To unlist a product from AWS Marketplace:
- On the Software Subscriptions page, Machine Learning tab
- Find the list you want to cancel your subscription from, Cancel subscription
summary
RAG is a great technique for developing AI applications that integrate real-time data and use their own information to enable conversational conversations. RAG leverages external domain-specific knowledge sources to enhance AI responses, but its effectiveness depends on finding the right source material. This article focuses on using Cohere Rerank to improve the search efficiency and accuracy of RAG systems. RAG orchestration typically involves two steps: retrieving relevant documents and generating answers. Dense search is efficient for large datasets, but can struggle with complex data and questions due to information compression. Cohere Rerank uses deep learning to evaluate the consistency of documents and queries and outputs a relevance score that enables more nuanced document selection.
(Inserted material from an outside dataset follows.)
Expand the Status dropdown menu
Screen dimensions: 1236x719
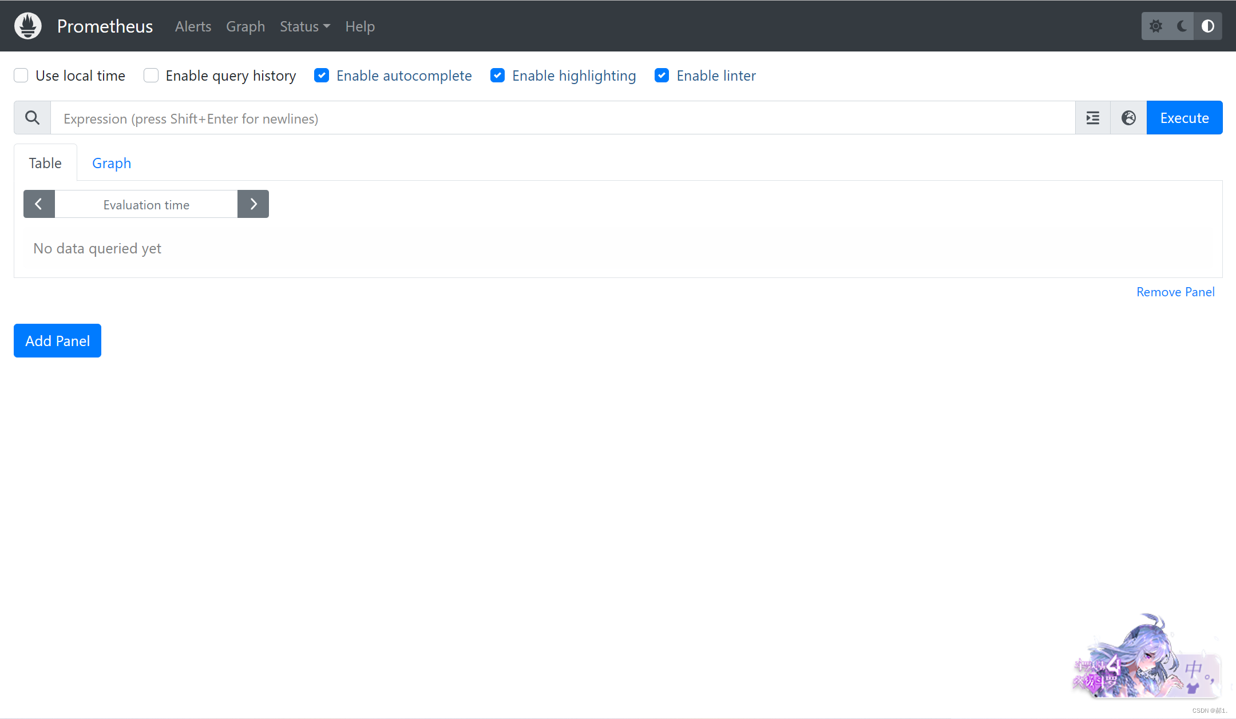click(304, 26)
Customers can find Cohere Rerank 3 and Cohere Rerank 3 Nimble on Amazon Sagemaker Jumpstart.
About the Author
Chassis Liner Shashi is a Senior Partner Solutions Architect at Amazon Web Services (AWS) specializing in supporting Generative AI (GenAI) startups. With nearly six years of experience at AWS, Shashi has developed deep expertise across multiple domains including DevOps, Analytics, and Generative AI.
Pradeep Prabhakaran He is the Senior Manager of Solutions Architecture at Cohere. In his current role at Cohere, Pradeep serves as a trusted technical advisor to customers and partners, providing guidance and strategies to realize the full potential of Cohere’s cutting edge Generative AI platform.